KABUL (Pajhwok): Wolesi Jirga members on Saturday accused government officials of their complicity in the smuggling of historic artifacts from the Mes Ainak site in central Logar province. But government officials rejected the claim.

A $3 billion contract was inked between the Afghan government and China Metallurgical Group Corporation (MCC), a Chinese state-owned enterprise, back in 2008 on developing the Mes Ainak copper mine.

During the extraction process, thousands of stones and clay idols, gold coins, wood and metal were recovered. Initial excavations of the historic objects were conducted unprofessionally, prompting the government to transfer the duty to the Ministry of Culture and Information.

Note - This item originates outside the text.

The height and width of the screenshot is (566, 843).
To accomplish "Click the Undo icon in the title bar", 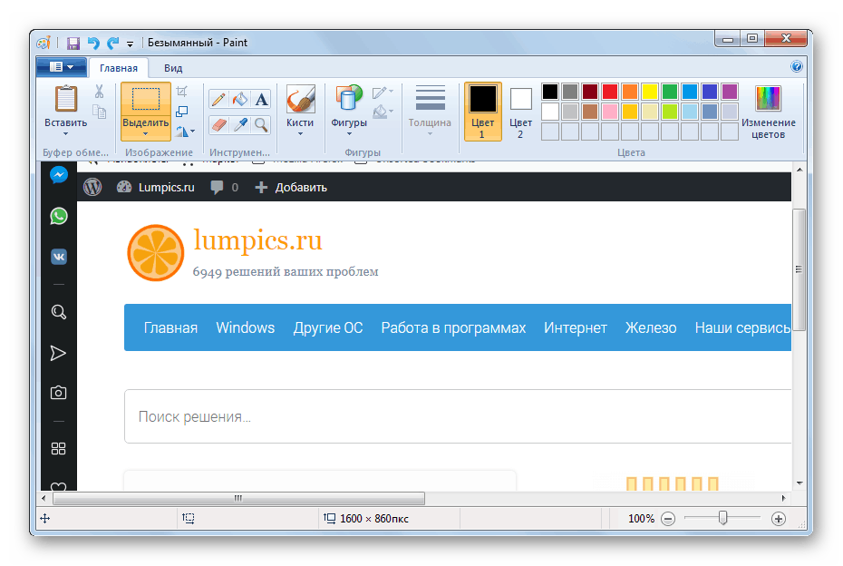I will pos(92,42).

The Wolesi Jirga today summoned Ahmad Javed Sadaat, deputy minister of mines and petroleum, Abdul Rasoul Bawari, deputy minister of information and culture and Gen. Murad Ali Murad, Deputy In-Charge of Security at Interior Ministry to brief the house on the Mes Ainak contract, the process of excavation and the allegations of smuggling of historic items.

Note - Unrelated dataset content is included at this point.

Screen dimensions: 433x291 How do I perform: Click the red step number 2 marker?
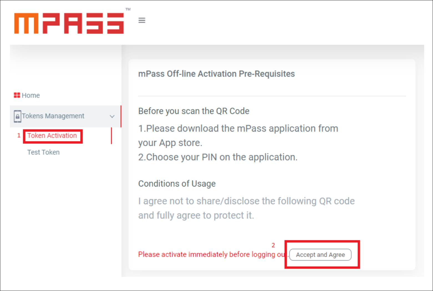(x=273, y=245)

Lawmaker Kamal Naseri, head of the House Religious and Cultural Affairs Commission, said the Afghan government had abided by its responsibilities defined in the contract, but the Chinese company did not.

He added some artifacts found at the Mes Ainak site had been stolen because of lack of attention from the government and smuggled to Pakistan. He accused government authorities of their involvement in the looting and smuggling of the artifacts.

Without naming anybody, Naseri said a number of officials in Kabul and Logar province were involved in the smuggling of the relics.

Deputy information and culture minister Abdul Rasoul Bawari said since the excavation work was handed over to the Ministry of Culture and Information, approximately 1,300 items had been found at Mes Ainak. These items have been transferred to the national museum.

He added some items were sent to Hungary and Italy for renovation and others moved to other places due to their larger size. He said all the artifacts were being kept at proper places.

Bawari also rejected allegations of smuggling, adding when the smuggling of relics was reported some time ago, the government quickly reacted and detained the individuals involved, who were then handed over to the Attorney General Office (AGO).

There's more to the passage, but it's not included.